▶ THE TASK: Return the entries below verbatim, starting with the line that contains "You are a computer-use" and going on through the last line of the entries, both included. Leave the pictures out of your answer.
[BEGIN EXTRACTED DATA]
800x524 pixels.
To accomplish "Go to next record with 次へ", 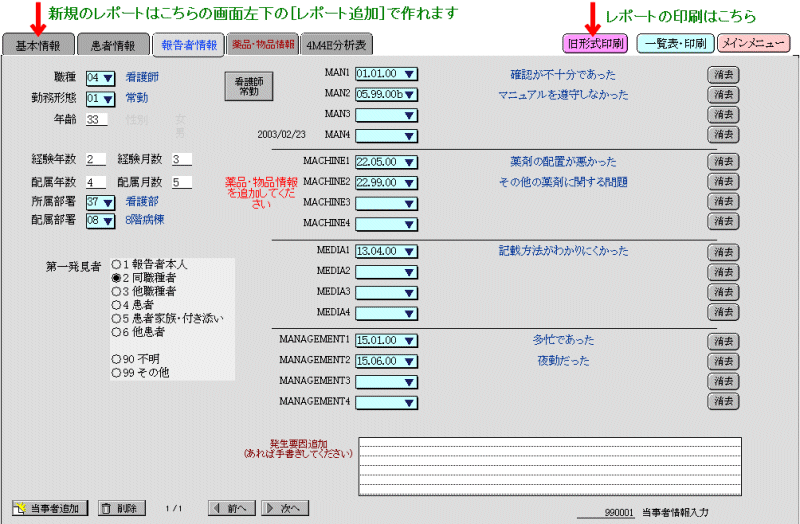I will coord(284,508).
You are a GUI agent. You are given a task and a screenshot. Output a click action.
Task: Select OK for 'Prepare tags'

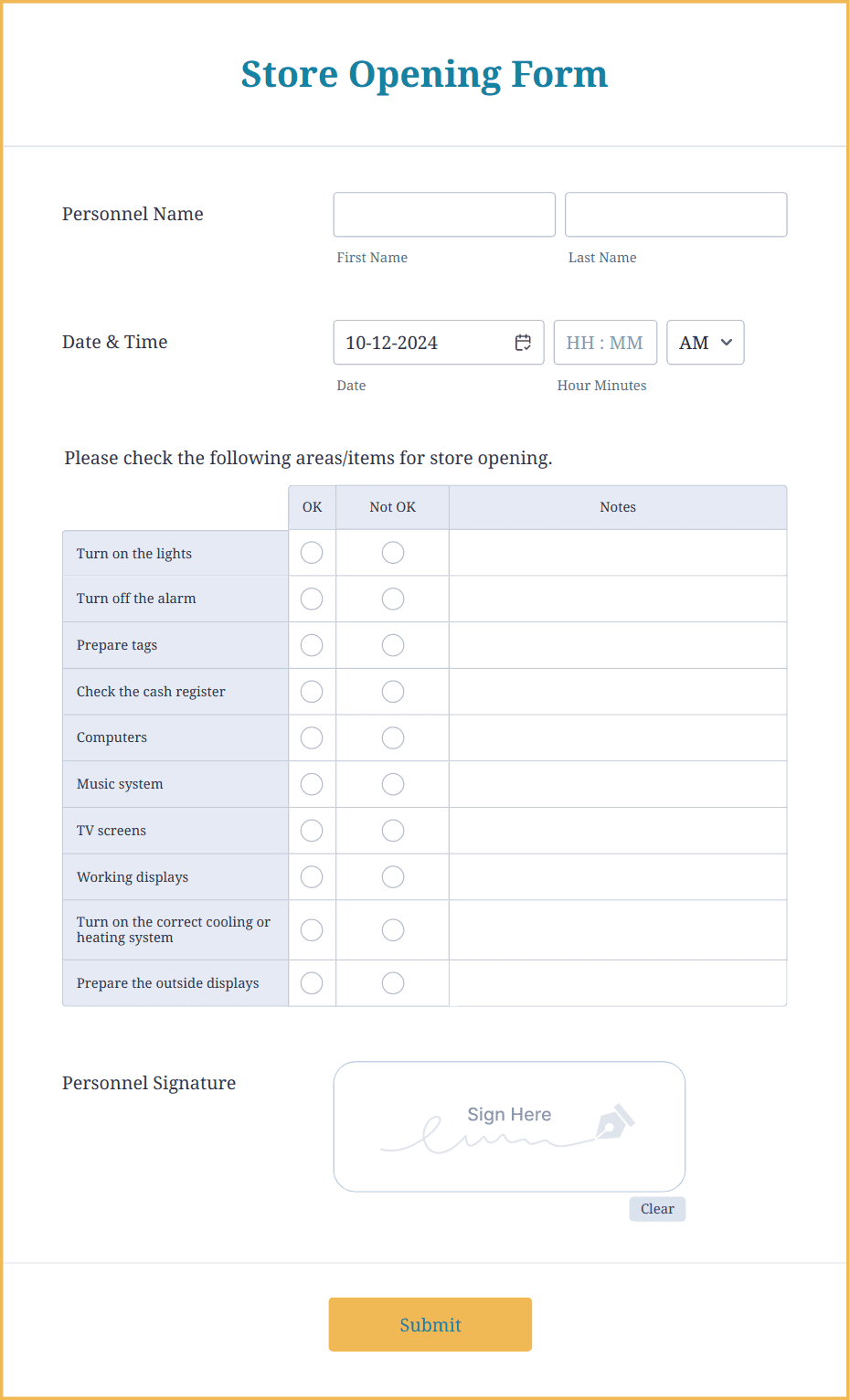(312, 644)
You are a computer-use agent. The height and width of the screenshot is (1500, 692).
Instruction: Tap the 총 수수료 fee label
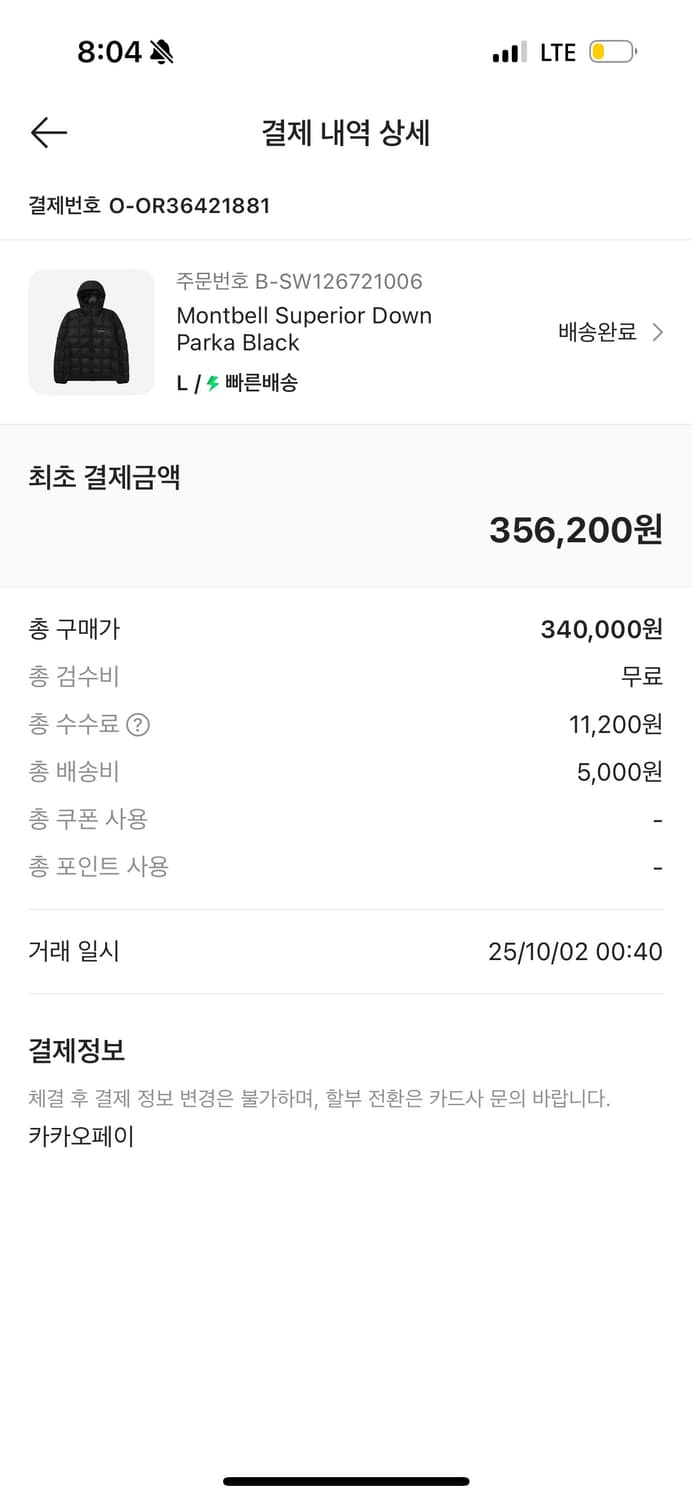[74, 724]
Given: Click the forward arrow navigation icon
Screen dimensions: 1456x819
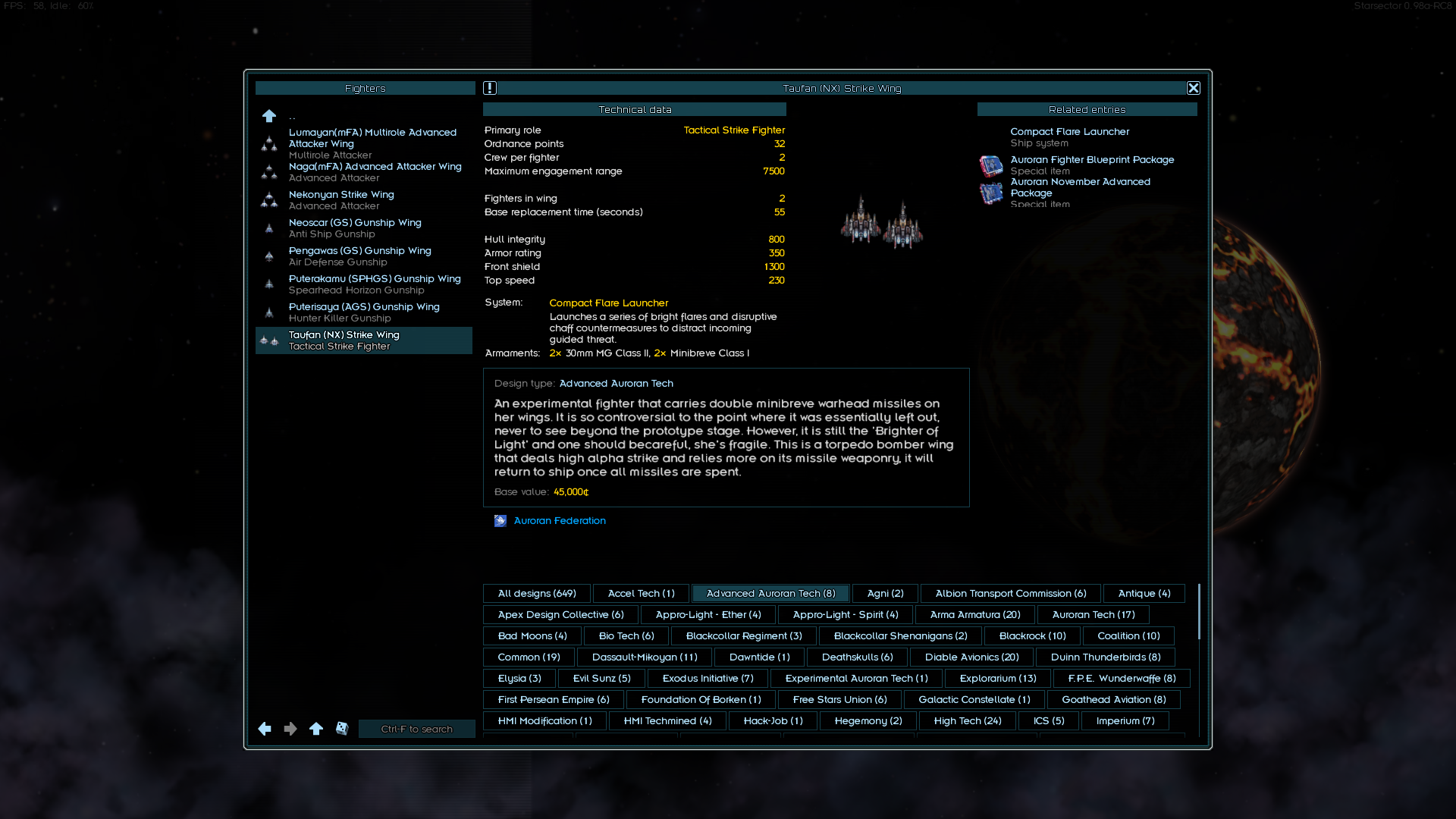Looking at the screenshot, I should [290, 729].
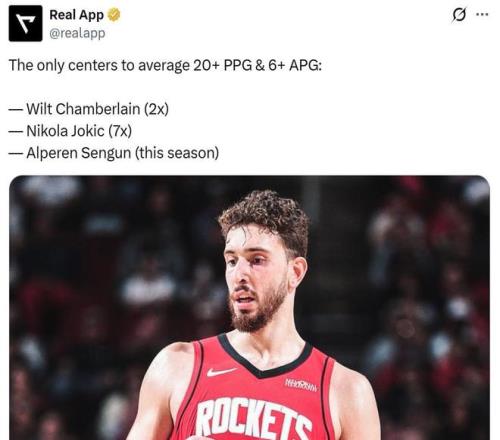
Task: Open the Real App profile avatar
Action: 25,24
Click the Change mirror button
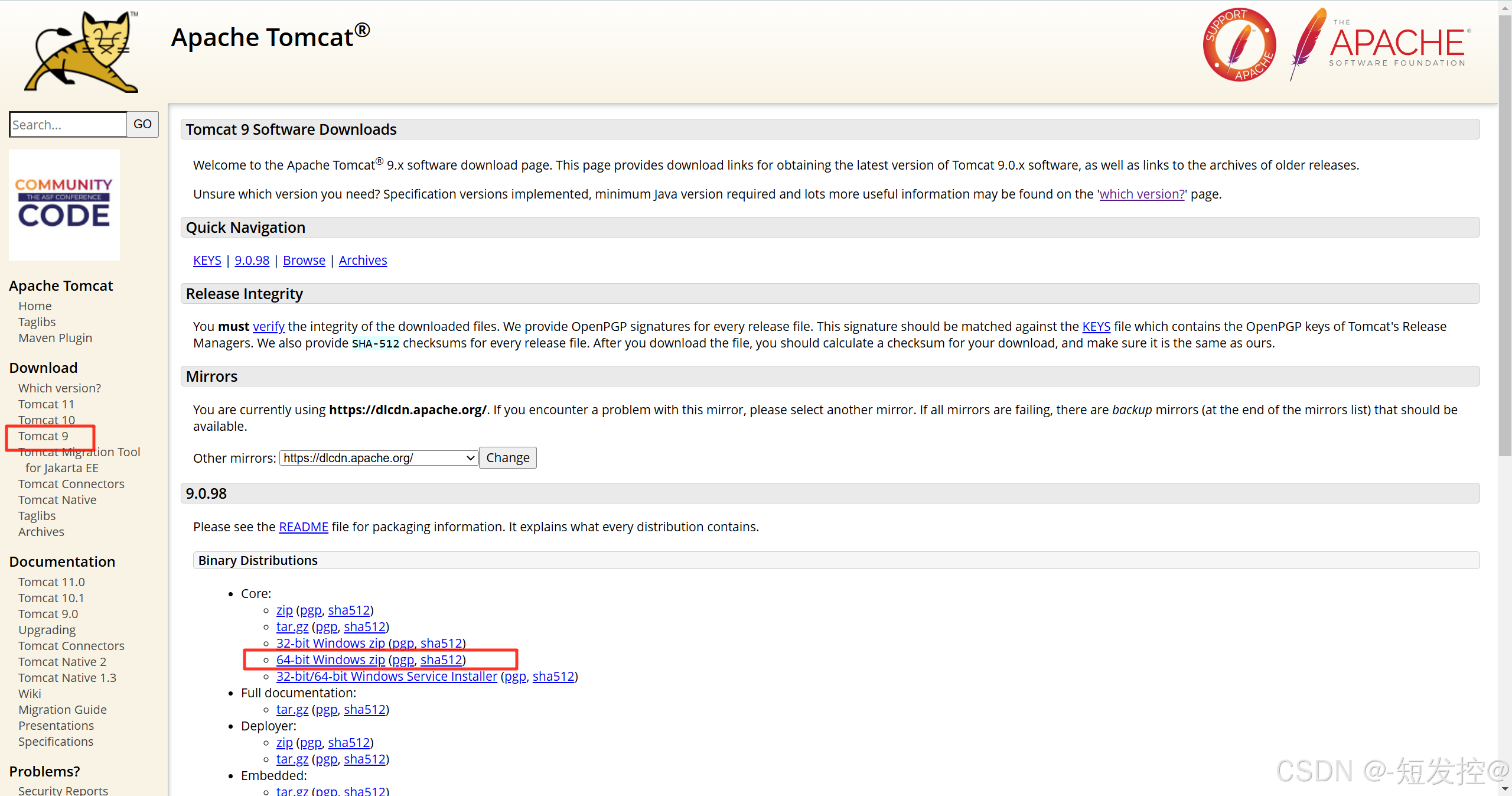Viewport: 1512px width, 796px height. click(x=507, y=457)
[END EXTRACTED DATA]
▶ SOLUTION FOR THIS EXERCISE:
You are a computer-use agent. The height and width of the screenshot is (1500, 692).
Instruction: Tap the 총 수수료 fee label
[74, 724]
Given: Click the forward arrow navigation icon
Screen dimensions: 1456x819
Looking at the screenshot, I should [290, 729].
Task: Open the Real App profile avatar
Action: 25,24
Click the Change mirror button
Viewport: 1512px width, 796px height. click(x=507, y=457)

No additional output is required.